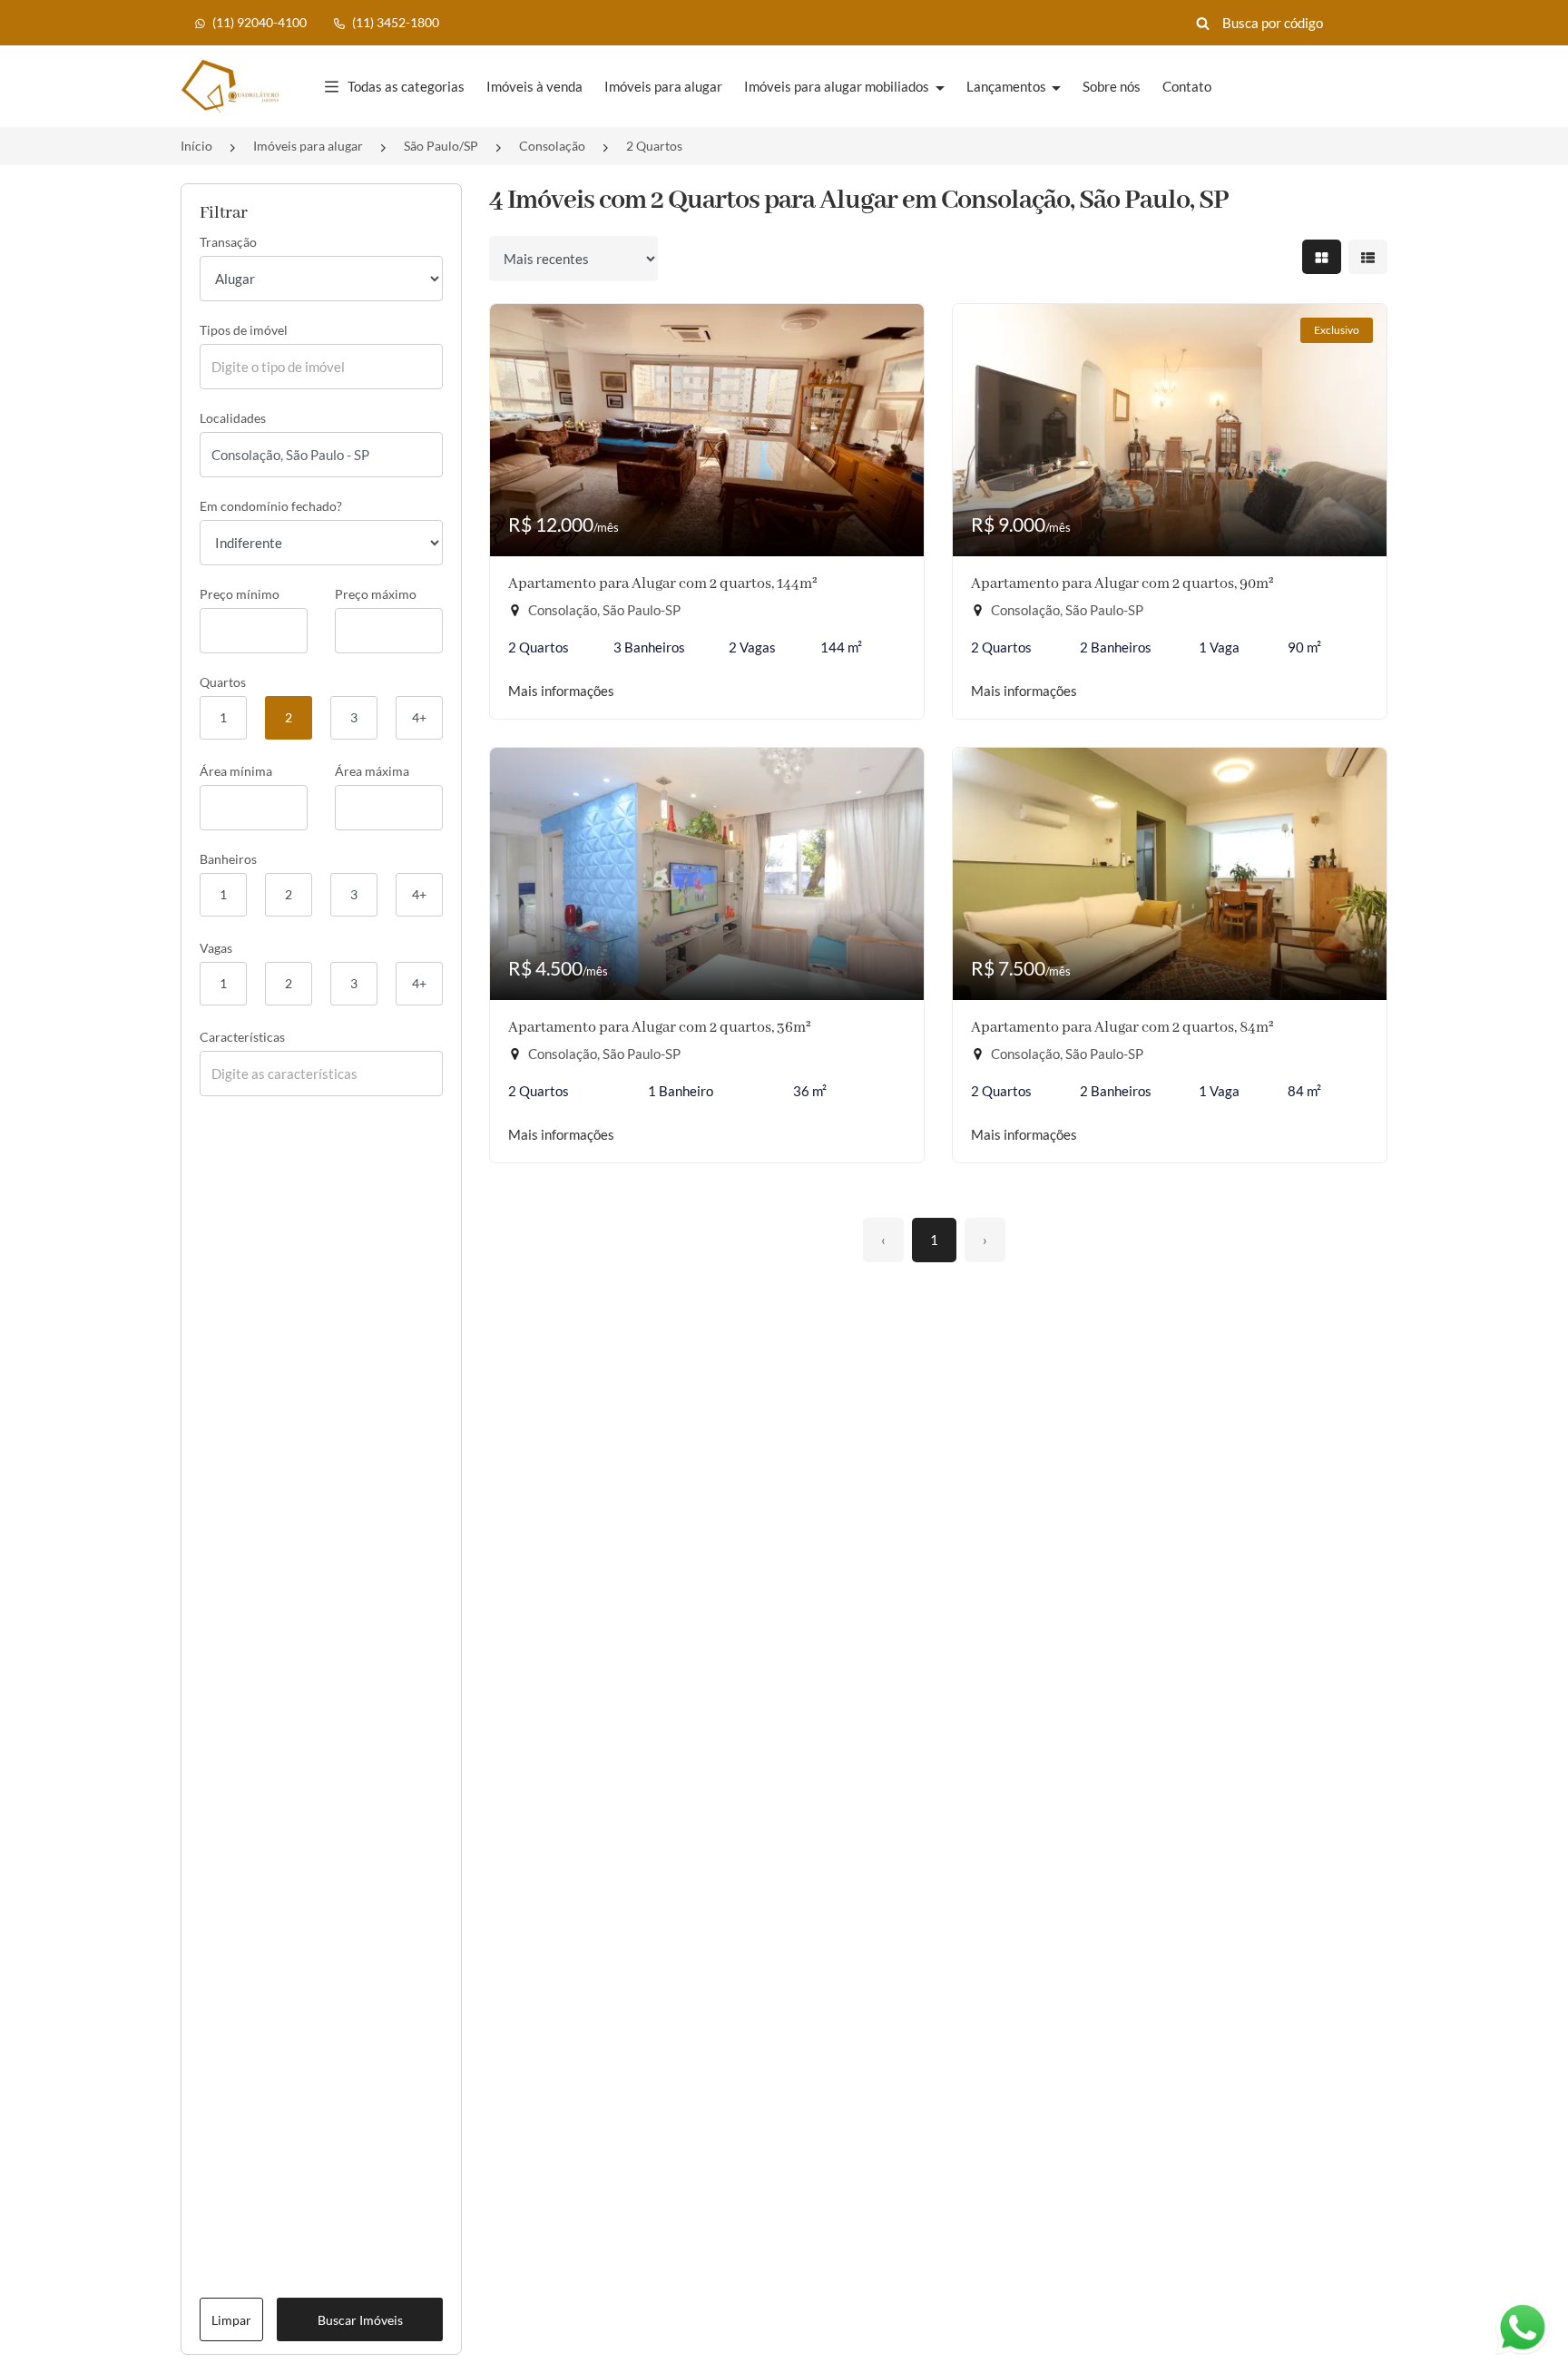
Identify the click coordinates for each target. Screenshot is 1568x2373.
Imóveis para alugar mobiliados (838, 86)
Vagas (216, 948)
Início (196, 145)
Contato (1186, 86)
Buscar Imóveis (360, 2320)
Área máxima (372, 771)
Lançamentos (1007, 86)
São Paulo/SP (441, 145)
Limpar (231, 2320)
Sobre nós (1112, 86)
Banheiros (228, 859)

● ● ● ● ●

■ WHAT YOU WILL DO
Count the lines above that include the word "Imóveis". Reply with that number alone.

■ RESPONSE TO THE EXERCISE
2